O Cristianismo é algo que se vive e que se pratica na companhia de qualquer pessoa (anyone), em qualquer lugar (anywhere), em qualquer momento (anytime), quando estamos fazendo qualquer tipo de coisa (anything), não só lendo a Bíblia, orando, pregando, cantando, tomando uma ceia especial com pão e vinho. O balcão de um bar ou de uma padaria, em que se come um salgado, é, com a atitude apropriada, igual a uma cerimônia eucarística. 

É possível explorar qual é essa “atitude apropriada” – mas não é difícil encontra-la nas páginas do Novo Testamento. 

Em Salto, 3 de Outubro de 2022.

DADOS DE ORIGEM
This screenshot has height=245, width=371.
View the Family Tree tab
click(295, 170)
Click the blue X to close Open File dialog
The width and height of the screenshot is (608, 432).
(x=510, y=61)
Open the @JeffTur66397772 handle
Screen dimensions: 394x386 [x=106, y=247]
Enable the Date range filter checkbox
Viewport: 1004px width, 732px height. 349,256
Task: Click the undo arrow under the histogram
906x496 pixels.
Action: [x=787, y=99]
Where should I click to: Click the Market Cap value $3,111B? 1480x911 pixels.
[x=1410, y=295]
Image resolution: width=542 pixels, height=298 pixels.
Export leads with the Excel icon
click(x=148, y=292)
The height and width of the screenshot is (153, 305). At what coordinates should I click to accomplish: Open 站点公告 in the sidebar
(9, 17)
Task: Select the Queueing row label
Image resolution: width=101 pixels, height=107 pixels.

TAREFAS A CUMPRIR
1. Responda com base no trecho sobre o cristianismo:
(a) Com a atitude apropriada, a que é igual o balcão de um bar ou de uma padaria?
(b) Onde não é difícil encontrar a "atitude apropriada"?
(c) Em que lugar e data o trecho foi assinado?
2. Some 71 a cada número das respostas da listagem, que são coordenadas e, em uma delas, também dimensões de tela. Reescreva todas as linhas, não só as respostas, começando pela linha com "Enable the Date range filter checkbox" e seguindo até o final da listagem.

RESULTADOS DO EXERCÍCIO
1.
(a) A uma cerimônia eucarística.
(b) Nas páginas do Novo Testamento.
(c) Em Salto, 3 de Outubro de 2022.

2.
Enable the Date range filter checkbox
Viewport: 1075px width, 803px height. 420,327
Task: Click the undo arrow under the histogram
906x496 pixels.
Action: [x=858, y=170]
Where should I click to: Click the Market Cap value $3,111B? 1480x911 pixels.
[x=1481, y=366]
Image resolution: width=542 pixels, height=298 pixels.
Export leads with the Excel icon
click(x=219, y=363)
The height and width of the screenshot is (153, 305). At what coordinates should I click to accomplish: Open 站点公告 in the sidebar
(80, 88)
Task: Select the Queueing row label
Image resolution: width=101 pixels, height=107 pixels.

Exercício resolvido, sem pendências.